GIVEN DATA:

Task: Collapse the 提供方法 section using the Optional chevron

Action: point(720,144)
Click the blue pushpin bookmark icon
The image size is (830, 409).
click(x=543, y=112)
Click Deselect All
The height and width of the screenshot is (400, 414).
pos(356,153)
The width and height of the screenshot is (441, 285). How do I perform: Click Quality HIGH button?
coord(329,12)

...

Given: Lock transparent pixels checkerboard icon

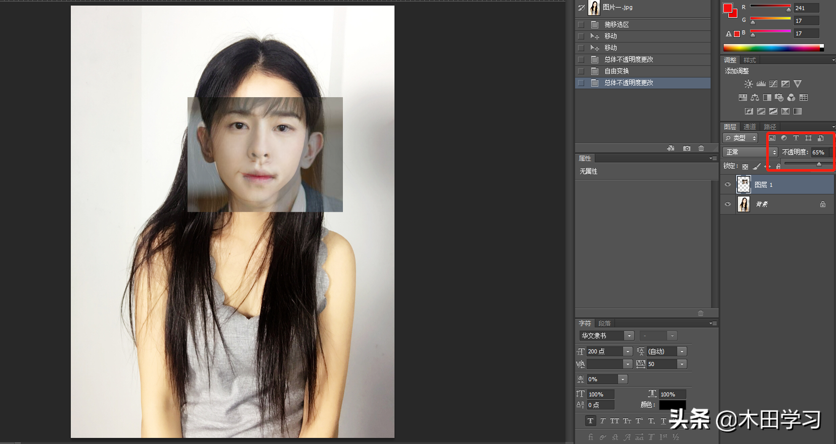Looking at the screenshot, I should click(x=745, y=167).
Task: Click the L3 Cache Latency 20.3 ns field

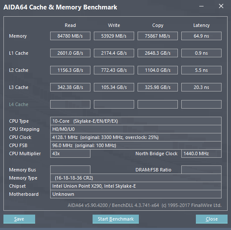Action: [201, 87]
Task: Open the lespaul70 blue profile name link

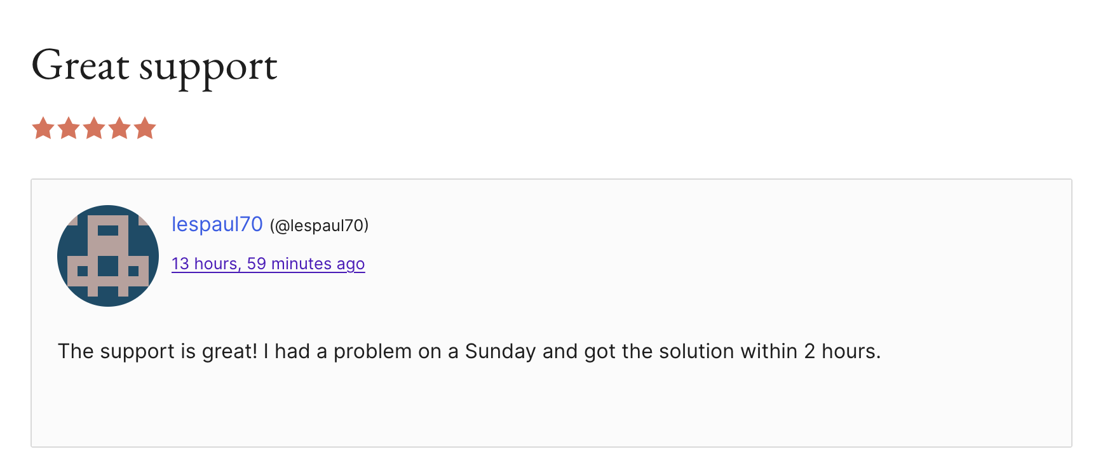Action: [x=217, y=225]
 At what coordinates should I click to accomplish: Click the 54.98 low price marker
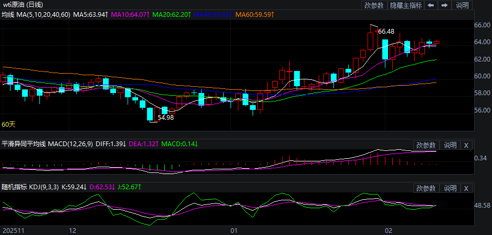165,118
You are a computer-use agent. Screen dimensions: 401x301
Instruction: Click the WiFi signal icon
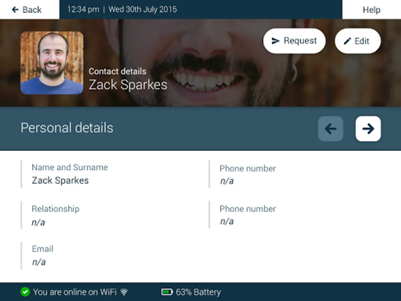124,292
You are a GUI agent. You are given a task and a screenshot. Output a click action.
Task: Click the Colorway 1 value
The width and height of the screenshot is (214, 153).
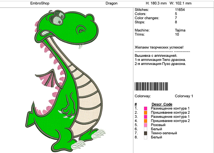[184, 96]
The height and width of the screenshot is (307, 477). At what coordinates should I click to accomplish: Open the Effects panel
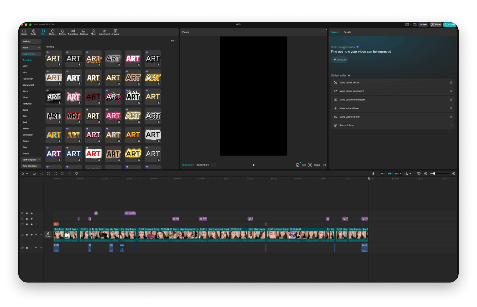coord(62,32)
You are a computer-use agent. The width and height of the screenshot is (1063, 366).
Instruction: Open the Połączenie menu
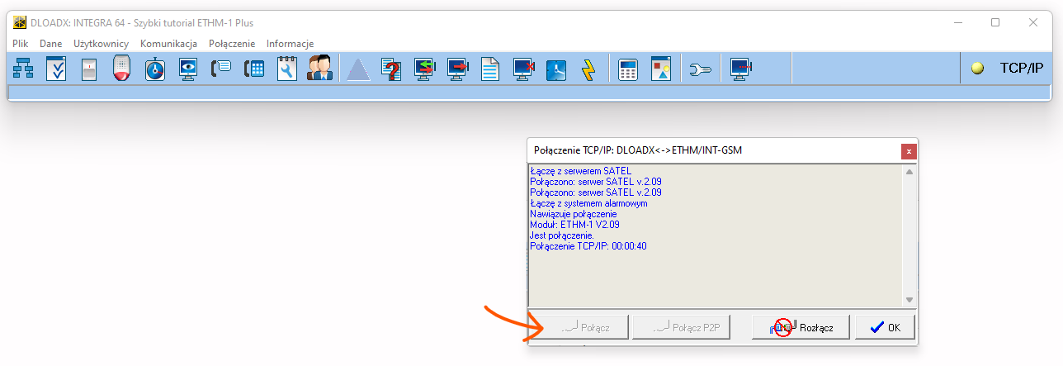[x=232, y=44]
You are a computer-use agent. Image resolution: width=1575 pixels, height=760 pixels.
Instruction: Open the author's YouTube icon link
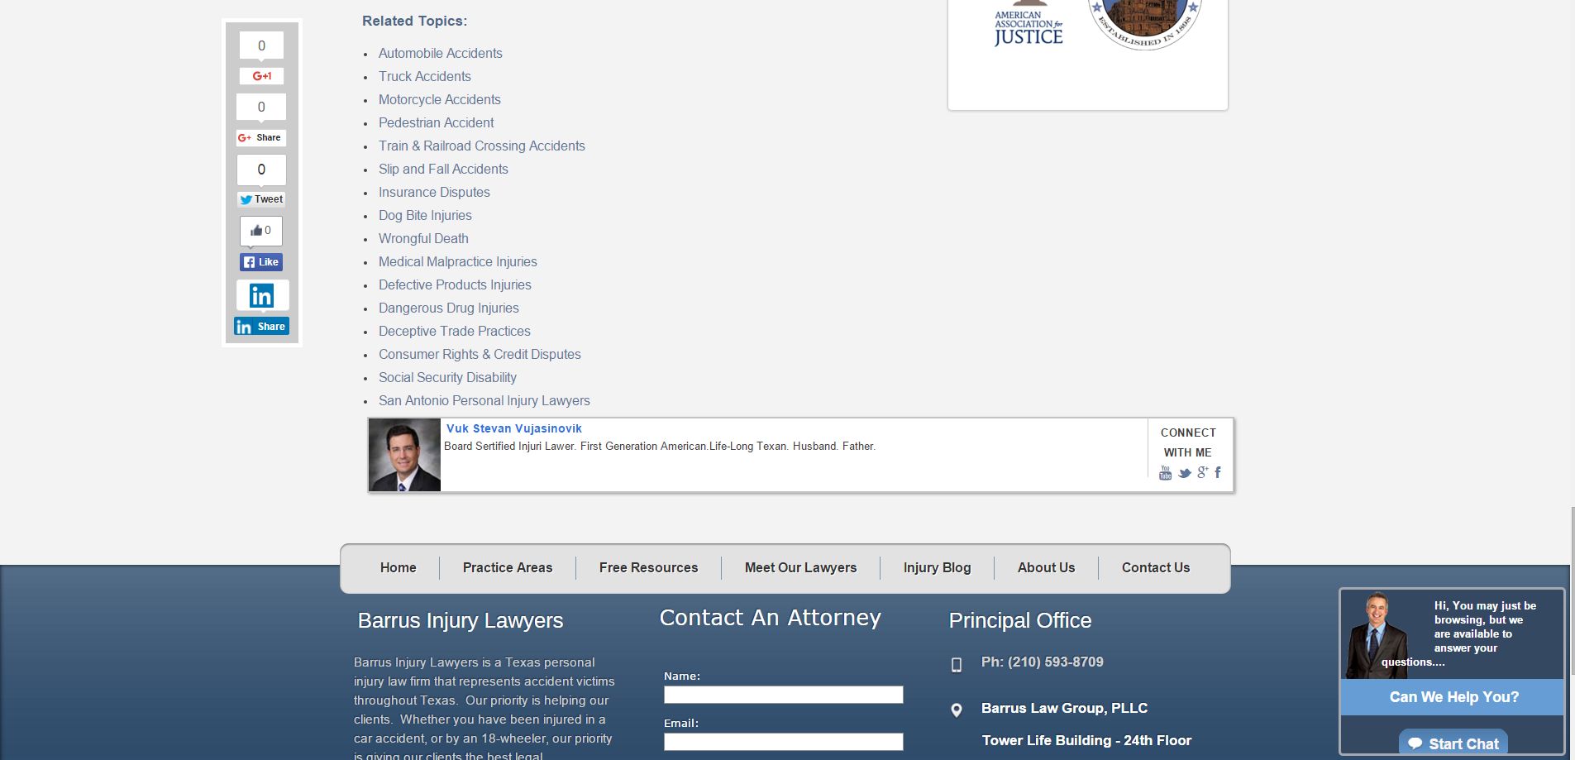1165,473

==

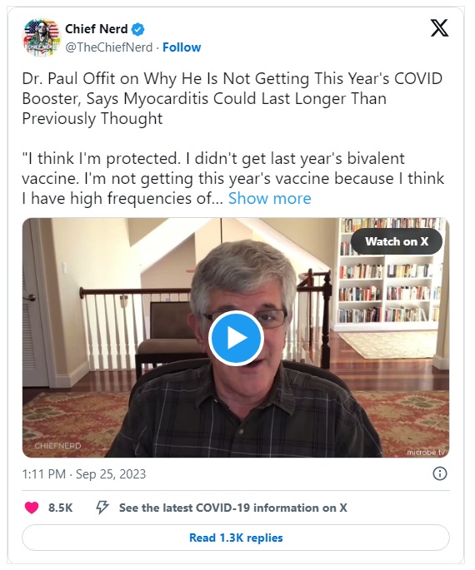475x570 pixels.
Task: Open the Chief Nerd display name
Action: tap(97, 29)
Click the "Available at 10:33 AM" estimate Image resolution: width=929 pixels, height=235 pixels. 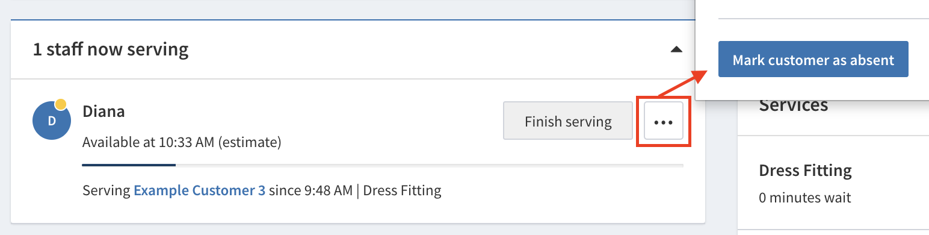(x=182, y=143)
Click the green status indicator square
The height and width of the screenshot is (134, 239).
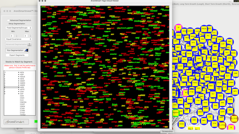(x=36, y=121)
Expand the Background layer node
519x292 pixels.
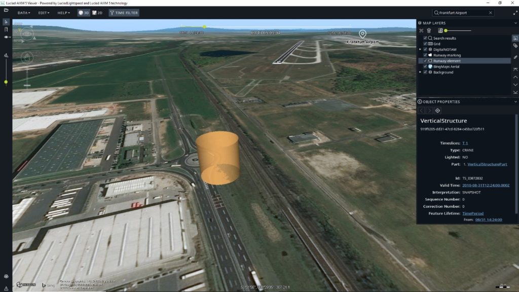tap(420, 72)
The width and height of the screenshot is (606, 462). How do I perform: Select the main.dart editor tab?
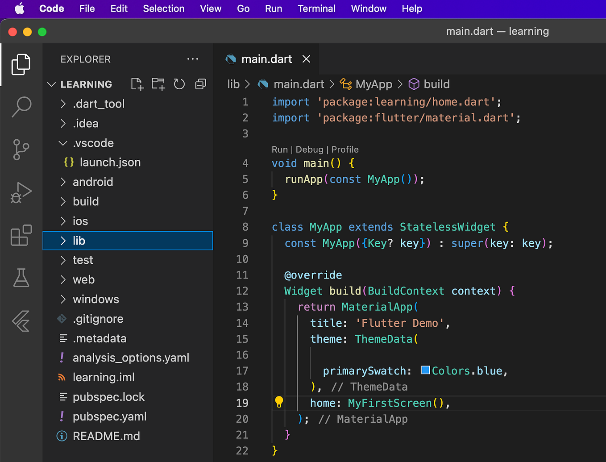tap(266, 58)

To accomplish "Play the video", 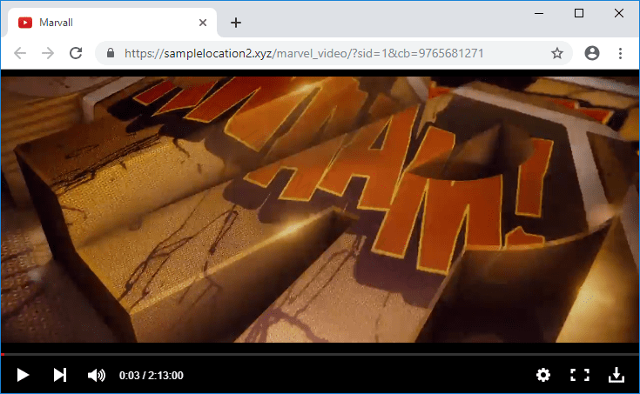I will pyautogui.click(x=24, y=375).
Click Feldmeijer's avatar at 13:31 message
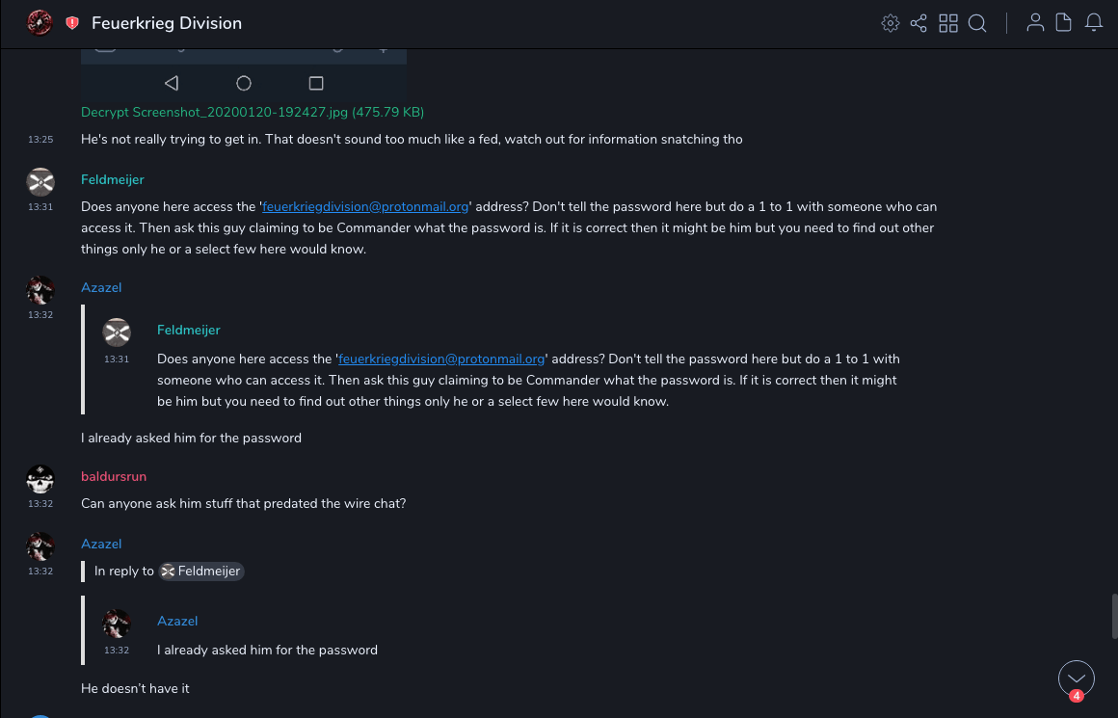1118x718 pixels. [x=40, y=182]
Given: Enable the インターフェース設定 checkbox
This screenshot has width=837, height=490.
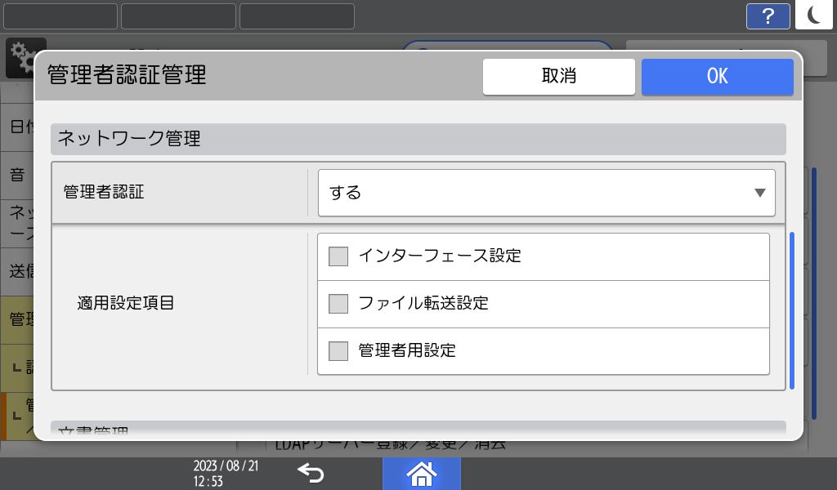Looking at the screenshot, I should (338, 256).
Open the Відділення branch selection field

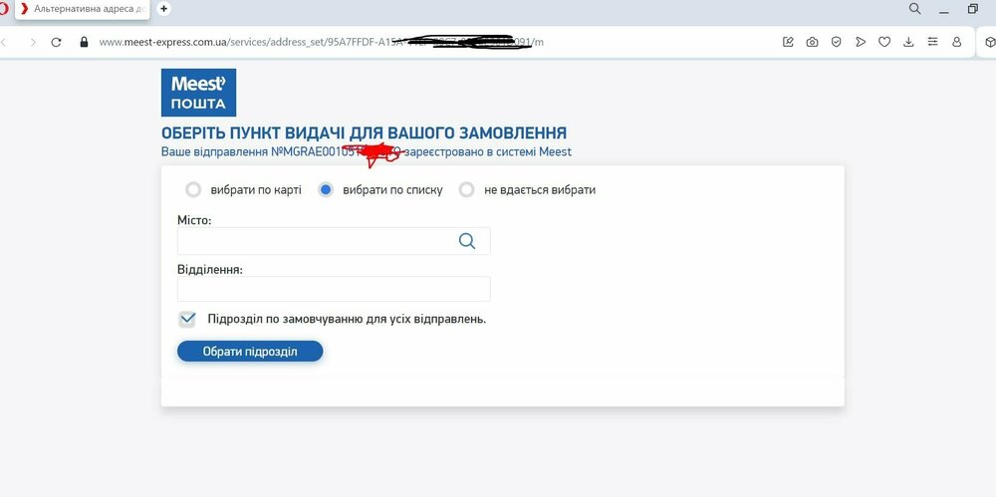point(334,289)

DIRECTIVE: Can you repeat the items between the lines holding "Task: Collapse the" and "coord(329,12)", inclusive, with "Deselect All" switched to "Select None" and everything else left unchanged?

COMPLETED TASK:
Task: Collapse the 提供方法 section using the Optional chevron

Action: point(720,144)
Click the blue pushpin bookmark icon
The image size is (830, 409).
click(x=543, y=112)
Click Select None
The height and width of the screenshot is (400, 414).
pos(356,153)
The width and height of the screenshot is (441, 285). How do I perform: Click Quality HIGH button?
coord(329,12)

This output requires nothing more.